UNITED STATES - APRIL 28: Commerce Secretary Gina Raimondo is seen in the U.S. Capitol during the last House votes of the week on Friday, April 28, 2023. (Tom Williams/CQ-Roll Call, Inc via Getty Images)
Commerce Secretary Gina Raimondo at the U.S. Capitol in April. (Tom Williams/CQ-Roll Call, Inc via Getty Images) (Tom Williams via Getty Images)

Just a few hours later, a new analysis from Biden’s in-house economic think tank warned of “severe damage” to the economy if a default were to occur, including a worst case scenario that they say could see markets fall by 45%.

This message was reinforced Thursday during a Senate hearing where Senate Democrats pilloried the House GOP's debt ceiling plan that passed the House last week as one that would lead the economy into a recession.

"Attempting to extract partisan policy concessions with threats to intentionally drive the American economy off a cliff is very the definition of extremism," said Senate Budget Committee Chairman Sheldon Whitehouse (D-RI) as Thursday's hearing kicked off.

Republicans, meanwhile, continue to say the White House - which so far has refused to negotiate over anything beyond a debt ceiling increase with no preconditions - will be the one at fault for any economic troubles.

"President Biden has refused to do his job — threatening to bumble our nation into its first ever default — and the clock is ticking," said McCarthy in a statement earlier this week.

Worries of ‘an immediate, sharp recession’

Perhaps the starkest economic warning came from Biden’s Council of Economic Advisors who calculated the economic effect of three scenarios in a blog post Wednesday afternoon.

They write that a default would lead the economy to “quickly shift into reverse, with the depth of the losses a function of how long the breach lasted.”

Even a near-miss with negotiations running up to the last minute would have an effect, the analysts say, leading to significant disruptions in financial markets and costing 200,000 jobs.

U.S. President Joe Biden gestures as he boards Air Force One for return travel to Washington, at Dover Air Force Base in Dover, Delaware, U.S., January 23, 2023. REUTERS/Ken Cedeno
President Joe Biden gestures as he boards Air Force One earlier this year. (REUTERS/Ken Cedeno) (Ken Cedeno / reuters)

There is a recent historical example that backs up fears of a narrowly averted default nonetheless having lasting effects.

In 2011, the markets tanked that summer as Washington engaged in a similar standoff before recovering some of the losses in the fall after a deal was struck.
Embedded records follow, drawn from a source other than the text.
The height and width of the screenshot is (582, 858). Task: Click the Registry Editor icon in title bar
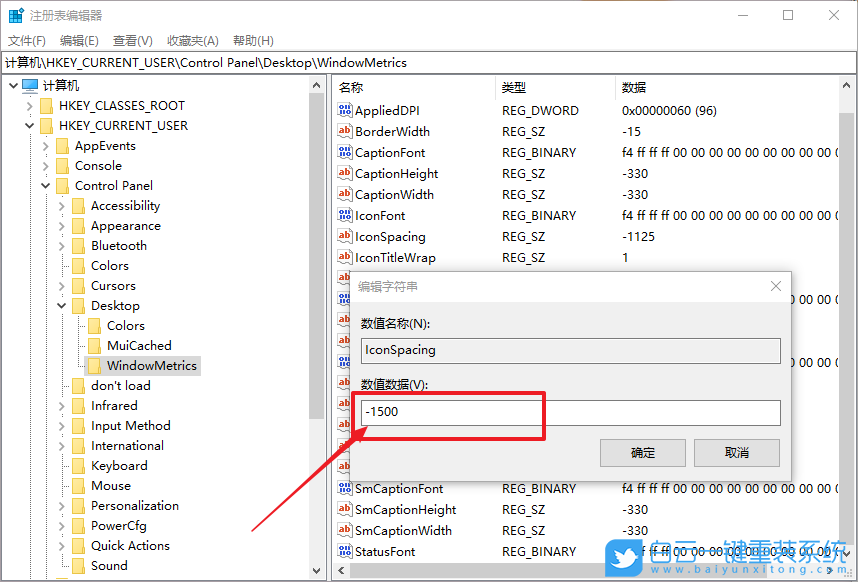click(16, 15)
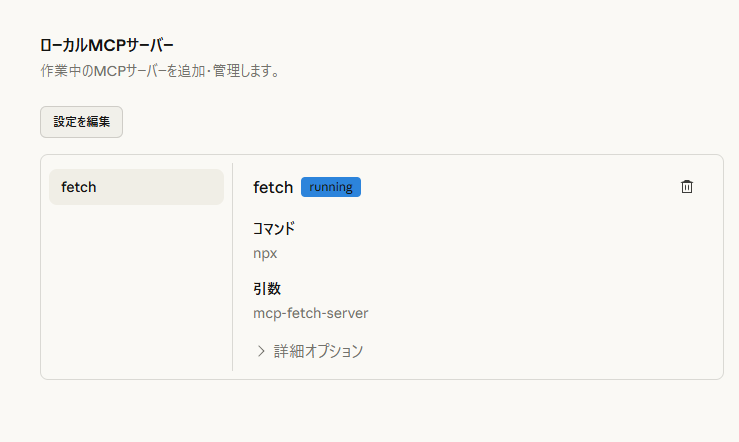Click the 作業中のMCPサーバー description text
739x442 pixels.
point(160,71)
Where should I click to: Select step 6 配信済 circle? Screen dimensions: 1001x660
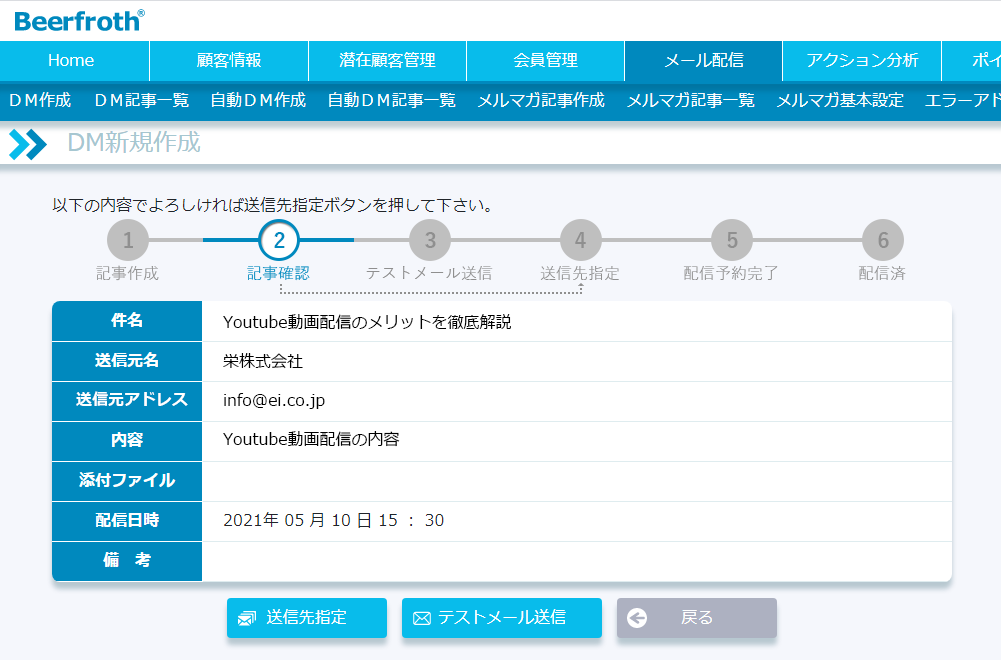click(x=883, y=240)
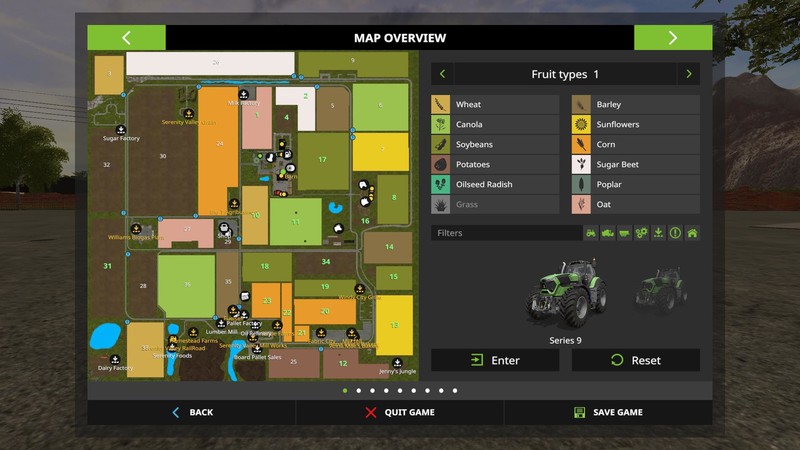Viewport: 800px width, 450px height.
Task: Select the trailer filter icon
Action: (625, 233)
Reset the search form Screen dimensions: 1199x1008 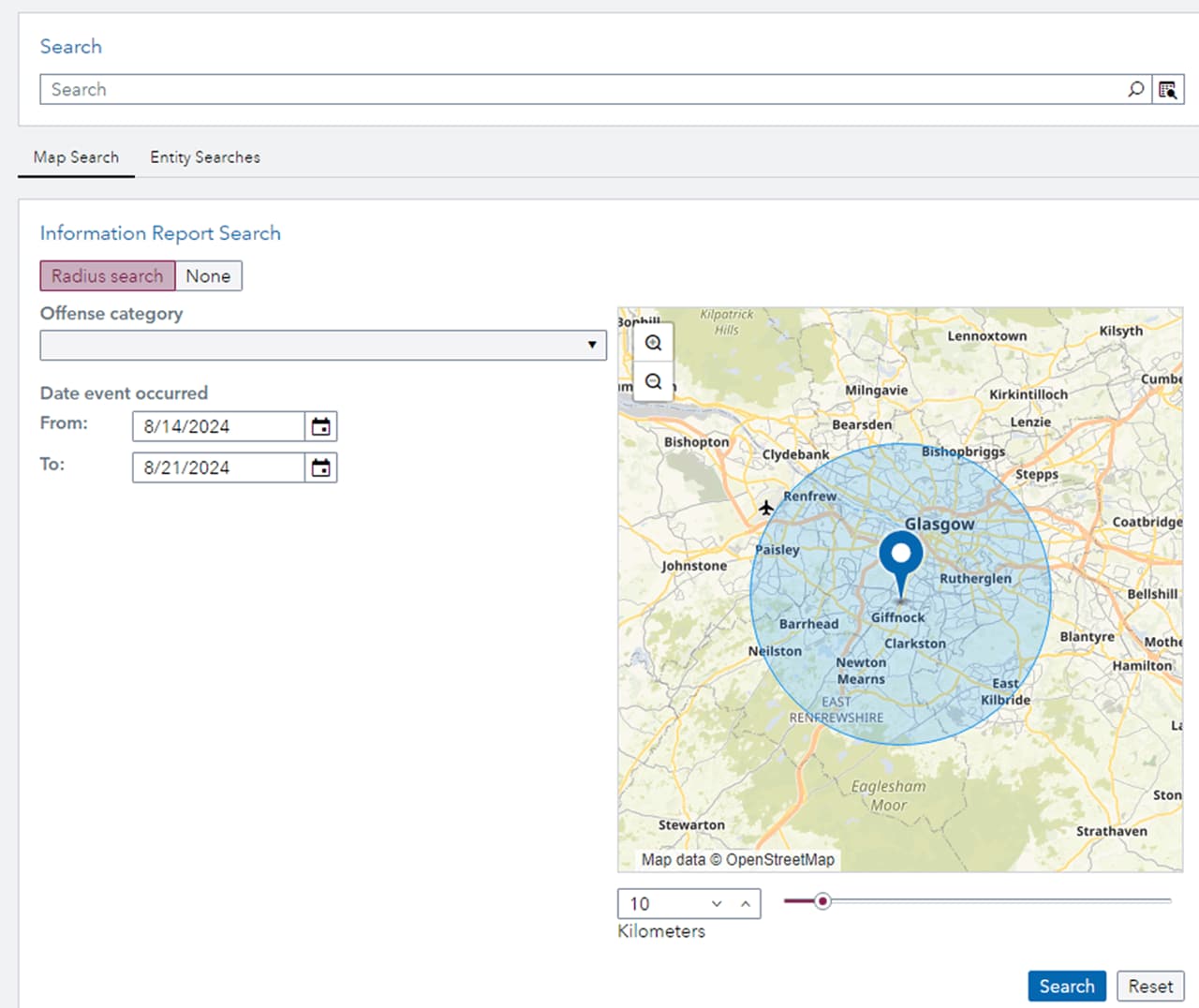(x=1150, y=986)
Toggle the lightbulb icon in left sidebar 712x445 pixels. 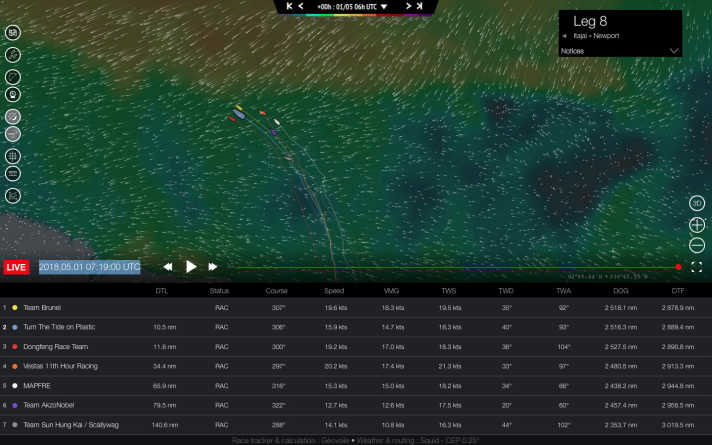click(14, 95)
Nevertheless, the S&P 500 ended 2011 essentially where it had begun.

The brush with default also led the credit rating agency Standard & Poor's to downgrade the US credit rating for the first time in history.

The White House added that a worst case scenario is a default that is lengthy and lasts through the third quarter. In that scenario, they project, the U.S. economy would be looking at “an immediate, sharp recession on the order of the Great Recession” with the stock market tanking by 45% and unemployment increasing by 5 percentage points.

The White House cited research from Moody’s Analytics and chief economist Mark Zandi in Wednesday’s post. Zandi is an independent economist who has also projected some of the economic costs and discussed his finding as the lead witness in Thursday's Senate hearing.

"We need to end this drama as quickly as possible, if we don't we are going to go into recession and our fiscal challenges will be made even worse," Zandi told the assembled senators.

The focus on the economic costs comes as both sides continue to publicly harden their positions ahead of a highly anticipated meeting next Tuesday.

The White House sit down is scheduled for May 9 and is set to include Biden and McCarthy as well as House Minority Leader Hakeem Jeffries (D-NY), Senate Majority Leader Chuck Schumer (D-NY), and Senate Minority Leader Mitch McConnell (R-KY).

Ben Werschkul is Washington correspondent for Yahoo Finance.